I know that it's just an illustration. But I surely don't like any function with repeated calls to this pure function. Why not have the developer code in a sensible style (cache that result once for that whole 'subprogram' manually) if performance is a concern? A compiler penalizing such bad coding style is absolutely fine by me.
August 26, 2016
On 26.08.2016 10:44, kink wrote:
> On Friday, 26 August 2016 at 05:50:52 UTC, Basile B. wrote:
>> On Thursday, 25 August 2016 at 22:37:13 UTC, kinke wrote:
>>> On Thursday, 25 August 2016 at 18:15:47 UTC, Basile B. wrote:
>>> From my perspective, the problem with this example isn't missed
>>> optimization potential. It's the code itself. Why waste
>>> implementation efforts for such optimizations, if that would only
>>> reward people writing such ugly code with an equal performance to a
>>> more sane `2 * foo.foo()`? The latter is a) shorter, b) also faster
>>> with optimizations turned off and c) IMO simply clearer.
>>
>> You're too focused on the example itself (Let's find an non trivial
>> example, but then the asm generated would be longer). The point you
>> miss is that it just *illustrates* what should happend when many calls
>> to a pure const function are occur in a single sub program.
>
> I know that it's just an illustration.  But I surely don't like any
> function with repeated calls to this pure function. Why not have the
> developer code in a sensible style (cache that result once for that
> whole 'subprogram' manually) if performance is a concern?

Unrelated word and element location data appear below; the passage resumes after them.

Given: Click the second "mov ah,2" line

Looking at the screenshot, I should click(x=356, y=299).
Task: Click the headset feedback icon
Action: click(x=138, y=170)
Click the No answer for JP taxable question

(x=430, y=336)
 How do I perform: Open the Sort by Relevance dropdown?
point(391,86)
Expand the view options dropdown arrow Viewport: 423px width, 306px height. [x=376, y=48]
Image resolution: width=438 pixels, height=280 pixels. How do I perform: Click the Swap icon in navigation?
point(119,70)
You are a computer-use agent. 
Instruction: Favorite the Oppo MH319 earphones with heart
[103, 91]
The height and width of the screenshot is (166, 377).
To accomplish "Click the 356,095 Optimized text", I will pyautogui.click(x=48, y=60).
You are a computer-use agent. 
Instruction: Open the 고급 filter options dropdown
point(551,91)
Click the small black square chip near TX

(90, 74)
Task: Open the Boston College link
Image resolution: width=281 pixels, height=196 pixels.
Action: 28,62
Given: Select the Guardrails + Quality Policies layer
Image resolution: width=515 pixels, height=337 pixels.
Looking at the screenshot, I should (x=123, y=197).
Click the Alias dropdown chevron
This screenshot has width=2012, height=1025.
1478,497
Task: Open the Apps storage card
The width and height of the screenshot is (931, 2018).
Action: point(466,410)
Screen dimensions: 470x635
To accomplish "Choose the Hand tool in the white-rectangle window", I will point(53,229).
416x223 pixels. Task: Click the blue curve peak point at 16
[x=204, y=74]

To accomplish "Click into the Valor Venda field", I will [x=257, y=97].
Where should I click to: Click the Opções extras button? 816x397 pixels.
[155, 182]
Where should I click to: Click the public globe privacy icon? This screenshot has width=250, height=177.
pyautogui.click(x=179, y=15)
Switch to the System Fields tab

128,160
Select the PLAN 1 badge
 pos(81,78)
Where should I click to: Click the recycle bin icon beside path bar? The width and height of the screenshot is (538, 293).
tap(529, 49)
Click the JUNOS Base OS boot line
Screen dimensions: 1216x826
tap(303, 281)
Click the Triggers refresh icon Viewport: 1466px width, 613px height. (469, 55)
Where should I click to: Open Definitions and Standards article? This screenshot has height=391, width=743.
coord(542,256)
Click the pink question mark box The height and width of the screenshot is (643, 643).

Better performance is better even when it is not the primary concern.

> A compiler penalizing such bad coding style is absolutely fine by me.

It's not the compiler's business to judge coding style, also:

// original code. not "bad".

int foo(int x) pure{ ... }

int bar(int x) pure{ return foo(x) + foo(5-x); }

void main(){
    writeln(bar(5));
}

// ==> inlining

void main(){
    writeln(foo(5)+foo(10-5));
}

// ==> constant folding, "bad" code

void main(){
    writeln(foo(5)+foo(5));
}